PROBLEM STATEMENT ::
Output exactly, and only, the stretch of lines beginning at the line with "Screen dimensions: 356x260" and ending at the last line of the listing below. Drop the pictures.

DATA FOR PROCESSING ::
::::::::

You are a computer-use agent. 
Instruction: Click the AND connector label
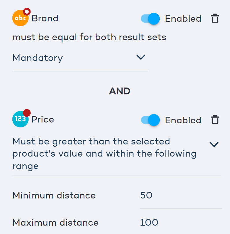pyautogui.click(x=119, y=91)
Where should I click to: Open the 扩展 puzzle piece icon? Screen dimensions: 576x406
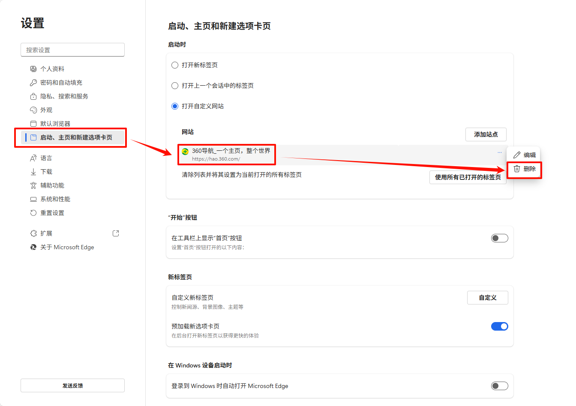(x=33, y=233)
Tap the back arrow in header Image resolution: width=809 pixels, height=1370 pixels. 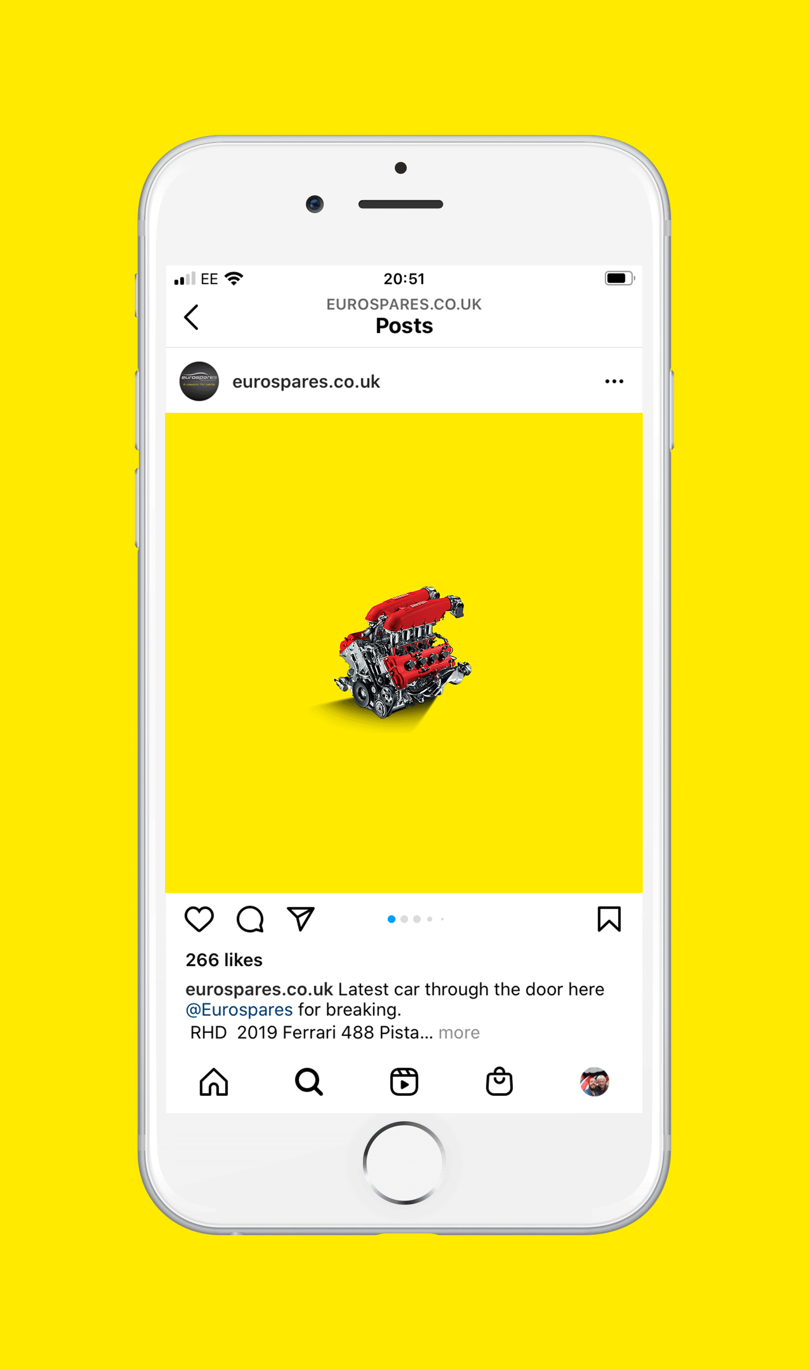click(191, 317)
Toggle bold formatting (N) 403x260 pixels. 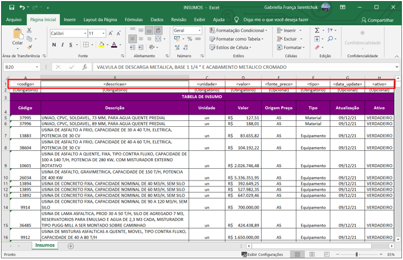[x=54, y=45]
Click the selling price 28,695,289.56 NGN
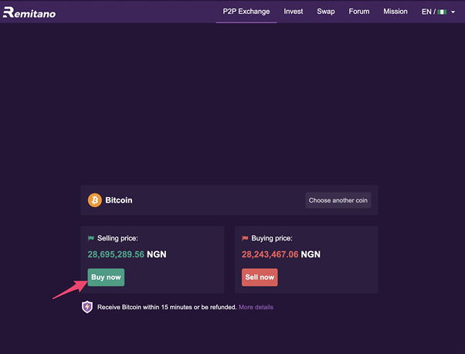This screenshot has height=354, width=465. tap(127, 254)
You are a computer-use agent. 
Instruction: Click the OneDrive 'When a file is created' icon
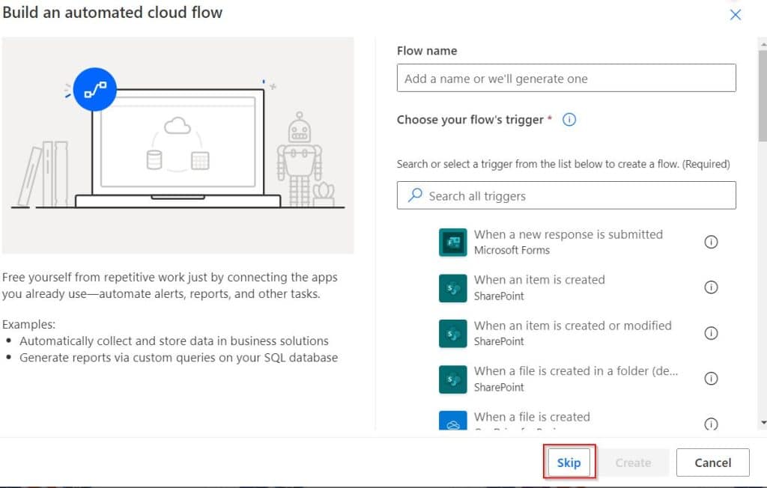click(452, 421)
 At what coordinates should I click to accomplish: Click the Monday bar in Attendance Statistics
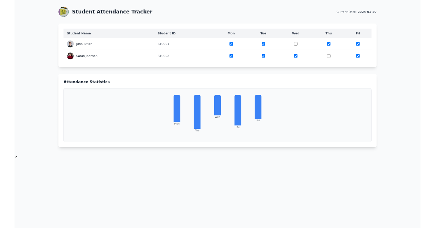point(177,108)
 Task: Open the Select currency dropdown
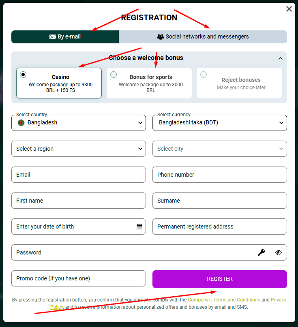(220, 123)
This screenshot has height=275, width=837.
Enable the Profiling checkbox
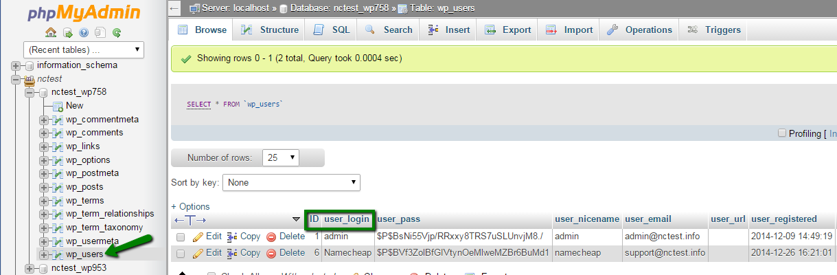click(781, 133)
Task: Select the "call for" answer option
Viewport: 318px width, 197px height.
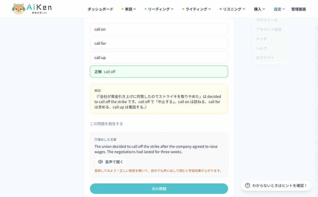Action: (x=159, y=43)
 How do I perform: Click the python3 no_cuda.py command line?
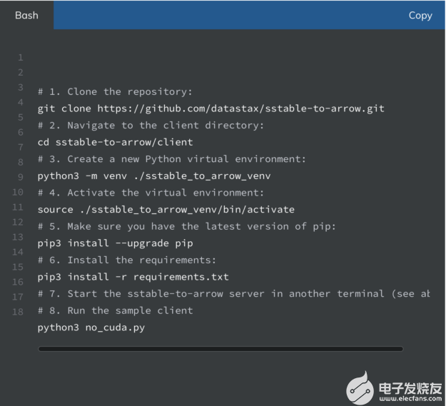click(91, 328)
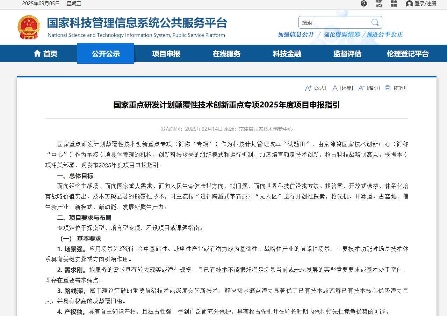Go to the 首页 home tab
447x316 pixels.
(45, 54)
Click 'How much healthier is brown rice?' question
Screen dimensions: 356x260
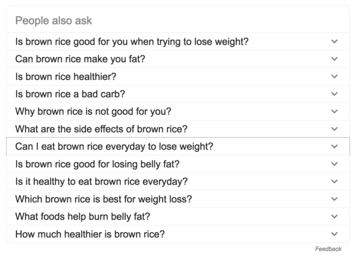coord(90,234)
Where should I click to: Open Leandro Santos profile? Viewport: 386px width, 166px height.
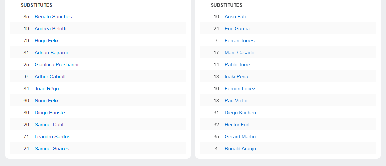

::::::::

COMPLETED TASK ::
Screen dimensions: 356x260
coord(90,234)
Where should I click to: Open Leandro Santos profile? Viewport: 386px width, 166px height.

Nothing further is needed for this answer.